# Exercise description:
Every entry that follows should be written out again exactly.

====

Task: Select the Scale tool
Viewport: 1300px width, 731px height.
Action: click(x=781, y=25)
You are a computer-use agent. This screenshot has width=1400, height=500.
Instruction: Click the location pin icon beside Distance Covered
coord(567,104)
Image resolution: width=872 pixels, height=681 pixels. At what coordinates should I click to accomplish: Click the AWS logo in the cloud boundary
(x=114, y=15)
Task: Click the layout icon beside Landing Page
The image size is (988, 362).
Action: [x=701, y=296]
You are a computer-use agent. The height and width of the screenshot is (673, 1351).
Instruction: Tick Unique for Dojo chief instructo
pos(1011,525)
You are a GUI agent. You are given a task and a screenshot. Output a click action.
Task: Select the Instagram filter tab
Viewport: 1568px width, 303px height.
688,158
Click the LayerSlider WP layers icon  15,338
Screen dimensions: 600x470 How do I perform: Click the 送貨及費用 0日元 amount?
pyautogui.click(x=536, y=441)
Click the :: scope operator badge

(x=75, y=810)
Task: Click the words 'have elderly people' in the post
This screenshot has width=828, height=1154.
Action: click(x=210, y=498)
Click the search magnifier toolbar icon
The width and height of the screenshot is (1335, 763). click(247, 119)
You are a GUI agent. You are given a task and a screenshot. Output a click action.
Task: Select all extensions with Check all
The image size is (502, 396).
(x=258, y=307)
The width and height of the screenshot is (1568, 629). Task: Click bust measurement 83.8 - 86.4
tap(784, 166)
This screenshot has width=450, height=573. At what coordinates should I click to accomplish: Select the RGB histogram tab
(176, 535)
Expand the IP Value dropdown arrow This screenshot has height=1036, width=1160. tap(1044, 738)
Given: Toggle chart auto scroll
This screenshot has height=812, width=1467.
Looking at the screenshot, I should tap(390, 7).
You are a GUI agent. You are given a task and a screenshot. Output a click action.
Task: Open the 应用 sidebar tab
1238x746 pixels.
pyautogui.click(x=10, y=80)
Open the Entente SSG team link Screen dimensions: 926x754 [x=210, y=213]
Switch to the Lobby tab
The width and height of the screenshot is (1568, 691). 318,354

====

# Task output:
Task: Select the Scale tool
Viewport: 1300px width, 731px height.
Action: click(x=781, y=25)
You are a computer-use agent. This screenshot has width=1400, height=500.
Instruction: Click the location pin icon beside Distance Covered
coord(567,104)
Image resolution: width=872 pixels, height=681 pixels. At what coordinates should I click to accomplish: Click the AWS logo in the cloud boundary
(x=114, y=15)
Task: Click the layout icon beside Landing Page
The image size is (988, 362).
Action: [x=701, y=296]
You are a computer-use agent. The height and width of the screenshot is (673, 1351).
Instruction: Tick Unique for Dojo chief instructo
pos(1011,525)
You are a GUI agent. You are given a task and a screenshot. Output a click action.
Task: Select the Instagram filter tab
Viewport: 1568px width, 303px height.
688,158
Click the LayerSlider WP layers icon  15,338
Screen dimensions: 600x470 How do I perform: Click the 送貨及費用 0日元 amount?
pyautogui.click(x=536, y=441)
Click the :: scope operator badge

(x=75, y=810)
Task: Click the words 'have elderly people' in the post
This screenshot has width=828, height=1154.
Action: click(x=210, y=498)
Click the search magnifier toolbar icon
The width and height of the screenshot is (1335, 763). click(247, 119)
You are a GUI agent. You are given a task and a screenshot. Output a click action.
Task: Select all extensions with Check all
The image size is (502, 396).
(x=258, y=307)
The width and height of the screenshot is (1568, 629). Task: Click bust measurement 83.8 - 86.4
tap(784, 166)
This screenshot has width=450, height=573. At what coordinates should I click to accomplish: Select the RGB histogram tab
(176, 535)
Expand the IP Value dropdown arrow This screenshot has height=1036, width=1160. tap(1044, 738)
Given: Toggle chart auto scroll
This screenshot has height=812, width=1467.
Looking at the screenshot, I should tap(390, 7).
You are a GUI agent. You are given a task and a screenshot. Output a click action.
Task: Open the 应用 sidebar tab
1238x746 pixels.
pyautogui.click(x=10, y=80)
Open the Entente SSG team link Screen dimensions: 926x754 [x=210, y=213]
Switch to the Lobby tab
The width and height of the screenshot is (1568, 691). 318,354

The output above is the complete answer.